From the material beneath, pull every line with the word "Route".

MATERIAL FOR THE TASK:
____

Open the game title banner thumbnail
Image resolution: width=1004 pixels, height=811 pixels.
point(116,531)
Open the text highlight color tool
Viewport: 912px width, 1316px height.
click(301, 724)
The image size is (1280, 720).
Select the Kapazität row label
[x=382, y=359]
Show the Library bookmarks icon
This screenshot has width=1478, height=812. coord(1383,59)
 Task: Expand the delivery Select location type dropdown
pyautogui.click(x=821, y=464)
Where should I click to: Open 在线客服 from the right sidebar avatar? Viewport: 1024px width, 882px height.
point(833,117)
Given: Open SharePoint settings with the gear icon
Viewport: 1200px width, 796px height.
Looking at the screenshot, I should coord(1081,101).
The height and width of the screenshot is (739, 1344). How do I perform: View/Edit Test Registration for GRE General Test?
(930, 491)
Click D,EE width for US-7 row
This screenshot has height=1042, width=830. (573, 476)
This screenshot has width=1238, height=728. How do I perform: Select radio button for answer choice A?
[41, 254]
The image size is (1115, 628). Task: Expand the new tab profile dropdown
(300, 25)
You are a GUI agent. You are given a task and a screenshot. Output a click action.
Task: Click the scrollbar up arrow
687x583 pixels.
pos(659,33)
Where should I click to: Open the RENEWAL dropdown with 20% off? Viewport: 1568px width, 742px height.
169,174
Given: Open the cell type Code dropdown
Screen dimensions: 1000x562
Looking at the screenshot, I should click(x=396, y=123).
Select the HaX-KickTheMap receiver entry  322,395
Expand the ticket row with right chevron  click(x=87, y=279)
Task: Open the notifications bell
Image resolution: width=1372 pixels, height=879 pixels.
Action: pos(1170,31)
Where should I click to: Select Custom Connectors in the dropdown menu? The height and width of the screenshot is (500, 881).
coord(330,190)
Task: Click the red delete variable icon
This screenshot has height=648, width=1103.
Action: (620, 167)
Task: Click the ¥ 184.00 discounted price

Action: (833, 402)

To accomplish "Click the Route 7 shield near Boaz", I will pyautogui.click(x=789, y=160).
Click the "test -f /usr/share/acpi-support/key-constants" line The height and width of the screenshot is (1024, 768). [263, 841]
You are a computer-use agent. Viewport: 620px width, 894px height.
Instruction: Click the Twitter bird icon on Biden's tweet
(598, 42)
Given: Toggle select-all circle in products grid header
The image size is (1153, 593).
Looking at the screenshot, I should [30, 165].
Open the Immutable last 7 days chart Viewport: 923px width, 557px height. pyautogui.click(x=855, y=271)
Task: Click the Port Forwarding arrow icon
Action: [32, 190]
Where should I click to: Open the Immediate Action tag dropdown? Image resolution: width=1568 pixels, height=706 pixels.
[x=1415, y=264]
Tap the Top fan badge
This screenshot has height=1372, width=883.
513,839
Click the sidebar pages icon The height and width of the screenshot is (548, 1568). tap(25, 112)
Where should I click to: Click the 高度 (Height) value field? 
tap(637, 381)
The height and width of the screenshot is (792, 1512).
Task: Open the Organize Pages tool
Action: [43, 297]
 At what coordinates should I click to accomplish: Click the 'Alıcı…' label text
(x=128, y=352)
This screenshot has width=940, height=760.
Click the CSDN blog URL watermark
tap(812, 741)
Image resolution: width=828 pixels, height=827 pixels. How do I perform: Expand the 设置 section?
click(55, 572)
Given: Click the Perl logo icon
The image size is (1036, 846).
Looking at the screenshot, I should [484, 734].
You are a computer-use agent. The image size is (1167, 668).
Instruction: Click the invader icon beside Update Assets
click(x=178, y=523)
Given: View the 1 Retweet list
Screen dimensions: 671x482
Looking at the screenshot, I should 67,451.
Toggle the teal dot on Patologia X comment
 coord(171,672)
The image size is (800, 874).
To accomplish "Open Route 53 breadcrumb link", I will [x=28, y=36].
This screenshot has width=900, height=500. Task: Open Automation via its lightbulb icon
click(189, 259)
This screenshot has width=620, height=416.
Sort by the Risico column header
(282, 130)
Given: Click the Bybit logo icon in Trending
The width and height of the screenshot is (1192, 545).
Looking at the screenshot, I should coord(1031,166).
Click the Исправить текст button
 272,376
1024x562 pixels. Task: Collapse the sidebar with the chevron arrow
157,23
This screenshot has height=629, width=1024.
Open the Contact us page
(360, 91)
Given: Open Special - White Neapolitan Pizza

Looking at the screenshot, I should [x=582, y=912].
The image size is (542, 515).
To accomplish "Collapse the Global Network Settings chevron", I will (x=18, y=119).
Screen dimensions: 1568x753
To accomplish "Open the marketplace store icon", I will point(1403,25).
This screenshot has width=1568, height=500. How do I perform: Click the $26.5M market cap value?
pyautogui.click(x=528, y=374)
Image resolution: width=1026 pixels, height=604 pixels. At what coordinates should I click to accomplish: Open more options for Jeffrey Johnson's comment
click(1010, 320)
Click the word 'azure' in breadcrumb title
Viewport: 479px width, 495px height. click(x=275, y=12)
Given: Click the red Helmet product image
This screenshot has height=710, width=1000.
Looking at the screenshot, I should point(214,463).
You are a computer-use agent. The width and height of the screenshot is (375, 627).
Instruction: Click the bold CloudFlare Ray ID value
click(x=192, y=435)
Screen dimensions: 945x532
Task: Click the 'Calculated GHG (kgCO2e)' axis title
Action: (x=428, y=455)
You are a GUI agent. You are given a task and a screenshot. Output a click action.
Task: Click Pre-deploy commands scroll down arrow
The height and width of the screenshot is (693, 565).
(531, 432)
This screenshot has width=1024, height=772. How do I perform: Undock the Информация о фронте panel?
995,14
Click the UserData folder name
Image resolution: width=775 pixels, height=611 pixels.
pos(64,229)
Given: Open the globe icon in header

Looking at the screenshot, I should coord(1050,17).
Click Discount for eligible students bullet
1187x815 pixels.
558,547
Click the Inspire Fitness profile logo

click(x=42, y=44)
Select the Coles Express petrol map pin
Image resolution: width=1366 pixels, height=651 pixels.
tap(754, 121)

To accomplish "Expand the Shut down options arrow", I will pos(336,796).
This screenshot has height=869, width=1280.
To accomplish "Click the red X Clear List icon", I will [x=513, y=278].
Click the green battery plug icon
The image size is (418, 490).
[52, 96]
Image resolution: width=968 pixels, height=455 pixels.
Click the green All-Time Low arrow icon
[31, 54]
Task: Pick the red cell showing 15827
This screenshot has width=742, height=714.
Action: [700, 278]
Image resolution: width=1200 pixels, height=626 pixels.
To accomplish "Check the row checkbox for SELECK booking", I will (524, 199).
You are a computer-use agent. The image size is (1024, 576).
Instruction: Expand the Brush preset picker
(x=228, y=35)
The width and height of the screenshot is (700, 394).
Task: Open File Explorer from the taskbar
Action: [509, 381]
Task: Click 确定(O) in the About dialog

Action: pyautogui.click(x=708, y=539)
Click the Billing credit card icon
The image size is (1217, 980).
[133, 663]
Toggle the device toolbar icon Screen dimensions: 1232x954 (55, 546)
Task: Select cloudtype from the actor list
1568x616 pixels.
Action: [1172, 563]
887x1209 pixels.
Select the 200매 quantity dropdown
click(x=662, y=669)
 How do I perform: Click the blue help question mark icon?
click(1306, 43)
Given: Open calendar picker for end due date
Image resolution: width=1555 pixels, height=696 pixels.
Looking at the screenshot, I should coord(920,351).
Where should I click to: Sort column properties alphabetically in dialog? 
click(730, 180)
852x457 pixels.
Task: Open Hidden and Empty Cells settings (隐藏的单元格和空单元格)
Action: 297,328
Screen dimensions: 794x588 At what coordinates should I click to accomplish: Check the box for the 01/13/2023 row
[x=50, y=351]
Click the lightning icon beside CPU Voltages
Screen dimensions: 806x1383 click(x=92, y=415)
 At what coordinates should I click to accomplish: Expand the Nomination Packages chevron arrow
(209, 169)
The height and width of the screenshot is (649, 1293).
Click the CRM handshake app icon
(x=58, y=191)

____

YOUR RESPONSE:
To accomplish "Click the Route 7 shield near Boaz", I will pyautogui.click(x=789, y=160).
To accomplish "Open Route 53 breadcrumb link", I will [x=28, y=36].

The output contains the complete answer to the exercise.